=== Short task ===
Give everything in the listing from the line containing "Where should I click to: Click the PCB" down to the line containing "pyautogui.click(x=418, y=66)" as a numbered list, with blank lines left out.

(Items from a dataset)
** START **
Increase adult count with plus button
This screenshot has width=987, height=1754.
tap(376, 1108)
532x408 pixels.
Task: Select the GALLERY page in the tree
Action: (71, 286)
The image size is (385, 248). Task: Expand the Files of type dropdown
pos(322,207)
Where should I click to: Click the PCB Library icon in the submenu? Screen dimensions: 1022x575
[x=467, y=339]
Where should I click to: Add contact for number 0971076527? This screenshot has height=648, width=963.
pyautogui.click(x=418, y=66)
** END **
** START **
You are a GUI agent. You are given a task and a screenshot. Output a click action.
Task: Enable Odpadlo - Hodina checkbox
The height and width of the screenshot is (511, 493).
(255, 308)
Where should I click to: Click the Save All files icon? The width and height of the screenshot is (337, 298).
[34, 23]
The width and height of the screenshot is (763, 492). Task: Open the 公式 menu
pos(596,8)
** END **
** START **
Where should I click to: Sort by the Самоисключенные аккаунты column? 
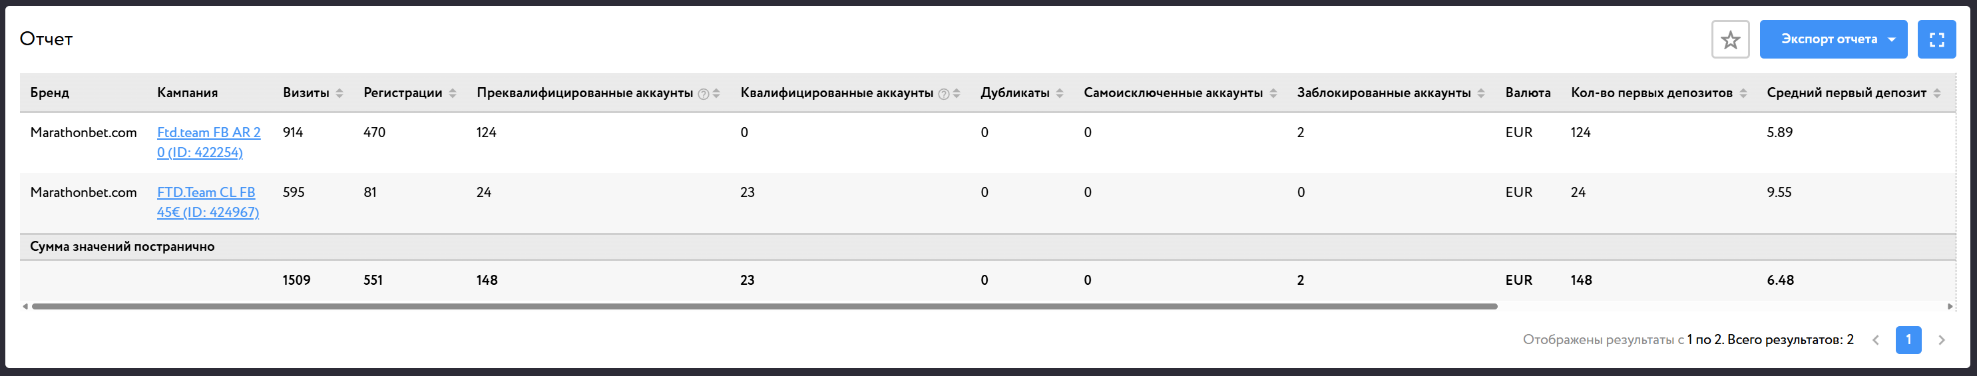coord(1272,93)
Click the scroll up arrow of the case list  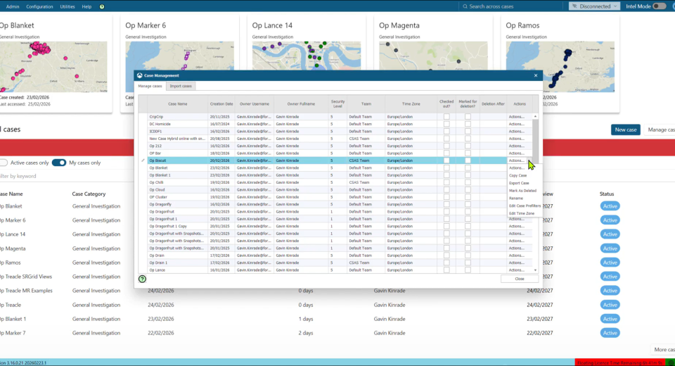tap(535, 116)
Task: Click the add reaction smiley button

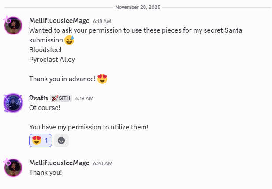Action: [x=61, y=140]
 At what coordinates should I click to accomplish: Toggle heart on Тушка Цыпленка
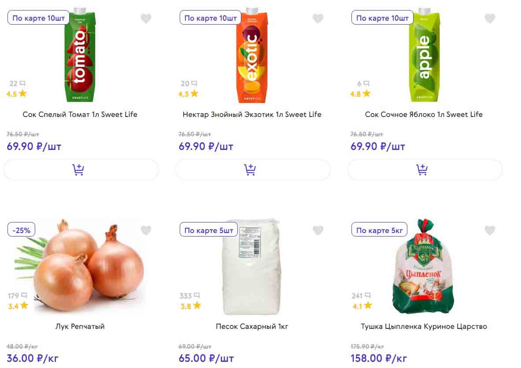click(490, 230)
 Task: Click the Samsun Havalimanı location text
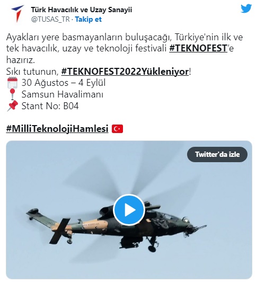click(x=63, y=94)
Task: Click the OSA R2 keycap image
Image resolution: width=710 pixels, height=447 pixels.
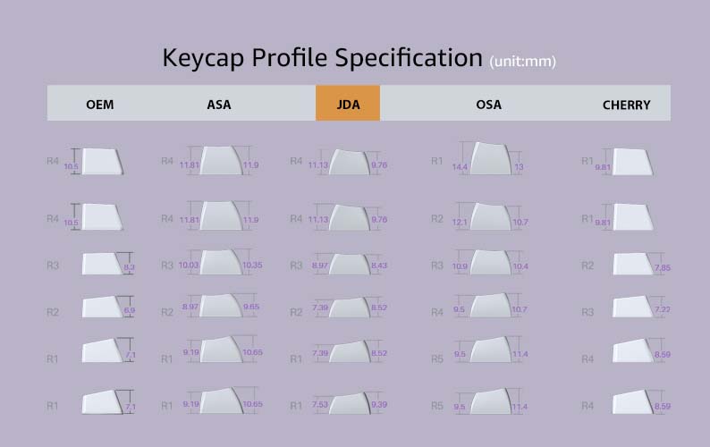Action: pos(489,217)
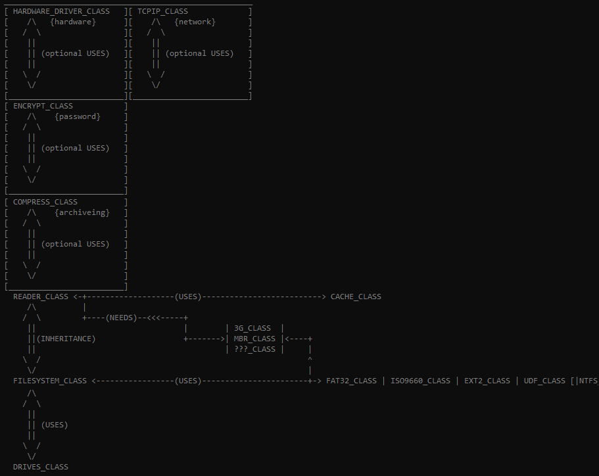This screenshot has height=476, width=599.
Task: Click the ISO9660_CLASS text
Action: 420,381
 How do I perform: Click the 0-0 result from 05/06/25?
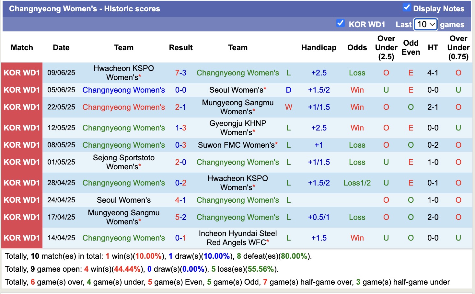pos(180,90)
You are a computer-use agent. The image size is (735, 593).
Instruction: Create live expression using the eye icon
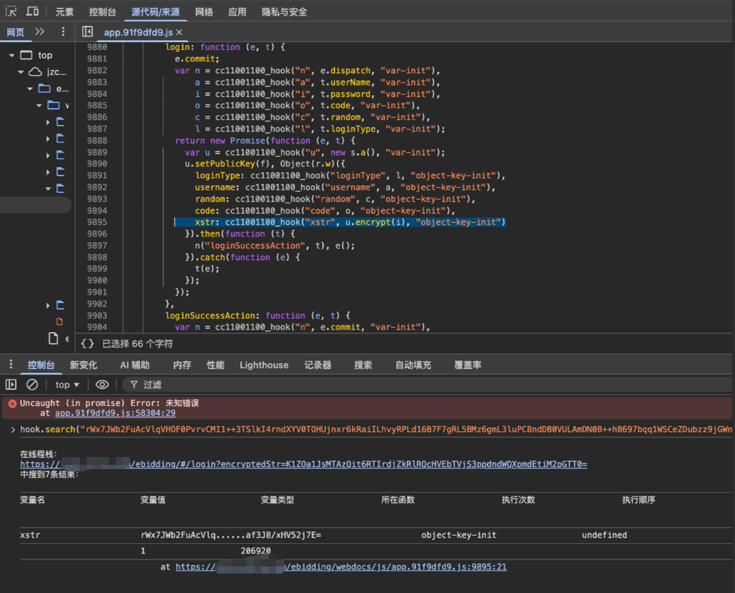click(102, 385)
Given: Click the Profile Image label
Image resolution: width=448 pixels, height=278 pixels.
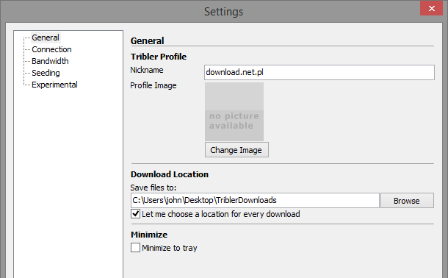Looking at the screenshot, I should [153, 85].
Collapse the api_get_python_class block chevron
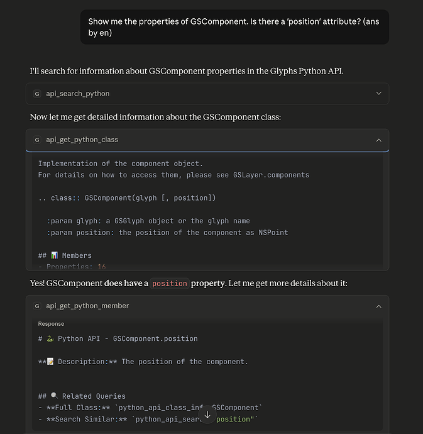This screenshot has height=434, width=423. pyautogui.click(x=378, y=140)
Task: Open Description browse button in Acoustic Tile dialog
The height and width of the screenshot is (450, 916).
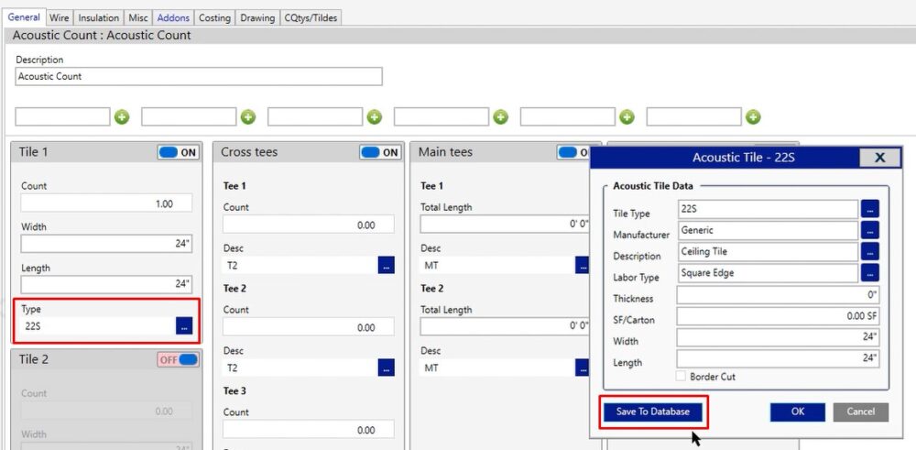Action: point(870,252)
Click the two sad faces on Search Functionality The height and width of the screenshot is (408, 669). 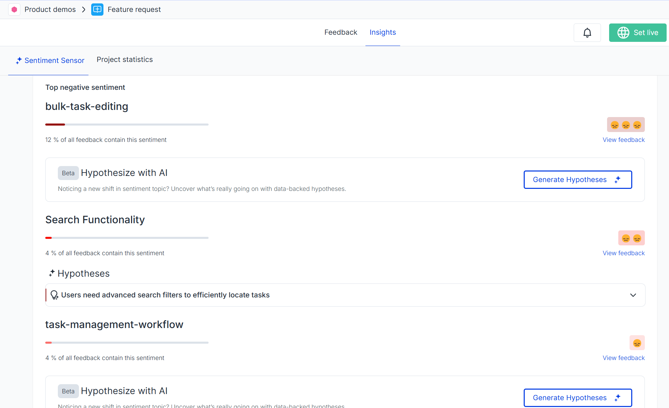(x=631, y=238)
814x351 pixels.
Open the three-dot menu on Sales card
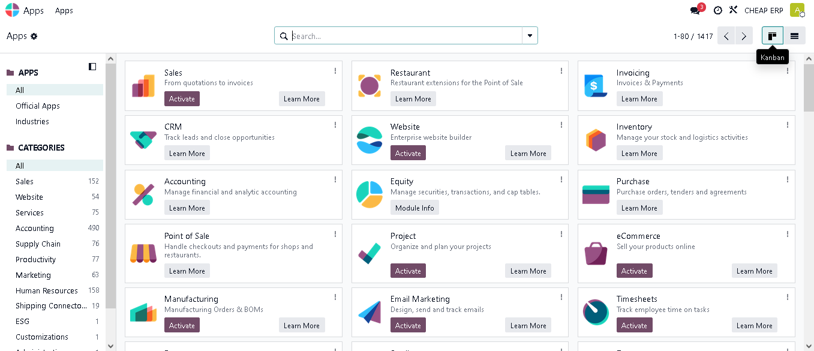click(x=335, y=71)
** END **
=== Worked answer ===
1. Where should I click to: Click the PCB Library icon in the submenu? Screen dimensions: 1022x575
2. [x=467, y=339]
3. Where should I click to: Add contact for number 0971076527? This screenshot has height=648, width=963.
4. pyautogui.click(x=418, y=66)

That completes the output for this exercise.